Il écrit aux Philippiens : « Qui ayant la forme et la nature de Dieu n’a point regardé comme un rapt d’être égal à Dieu, mais s’est anéanti lui-même, en prenant la forme et la nature de serviteur, en se rendant semblable aux hommes, et étant reconnu pour homme par tout ce qui a paru de lui au-dehors. Il s’est rabaissé lui-même, se rendant obéissant jusqu’à la mort, et jusqu’à la mort de la croix. C’est pourquoi Dieu l’a élevé », (Phil. 2,6-9) Voyez-vous comment, quand il ne parle que de la divinité, l’apôtre emploie ces grandes expressions : Il a la forme de Dieu ; l’apôtre attribue également tout et au Père, et au Fils ; quand, au contraire, il veut nous montrer Jésus-Christ incarné, il abaisse son discours ? Sans cette distinction, il n’y a entre, les paroles qu’une contradiction choquante. S’il était égal à Dieu, comment Dieu a-t-il pu élever celui qui était son égal ? S’il avait la forme de Dieu, comment Dieu a-t-il pu lui donner son nom ? On ne donne qu’à celui qui n’a pas ce qu’on lui donne ; on ne peut élever que ce qui était au-dessous de la hauteur où on l’élève. Il faudra bien que le Fils ait été dans l’abaissement et dans l’indigence de, quelque chose avant d’avoir été élevé, avant d’avoir reçu le nom ; et mille autres corollaires s’ensuivent, qui sont absurdes. Mais si vous pensez à l’incarnation, vous n’aurez pas tort de tenir ce langage. Appliquez ces observations ici et recevez dans cette pensée les paroles que vous avez entendues.

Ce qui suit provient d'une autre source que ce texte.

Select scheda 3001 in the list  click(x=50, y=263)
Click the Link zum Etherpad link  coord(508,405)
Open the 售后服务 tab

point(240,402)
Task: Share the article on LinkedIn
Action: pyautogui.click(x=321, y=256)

5. Nous ajouterons encore quelques autres raisons du langage de Paul. En attendant, nous sommes encore forcé de dire que Paul, parlant de la résurrection, traitait d’une chose qui paraissait impossible, et ne rencontrait que l’incrédulité ; Paul écrivait à des Corinthiens, chez qui se trouvaient en grand nombre des philosophes toujours occupés à se moquer de

  1. La pensée de saint Jean Chrysostome est, d’une manière générale, parfaitement claire ; mais il y a, dans les détails, une certaine confusion par la manière dont le saint Évêque cite, en les modifiant, les paroles analogues du verset 25 et 26.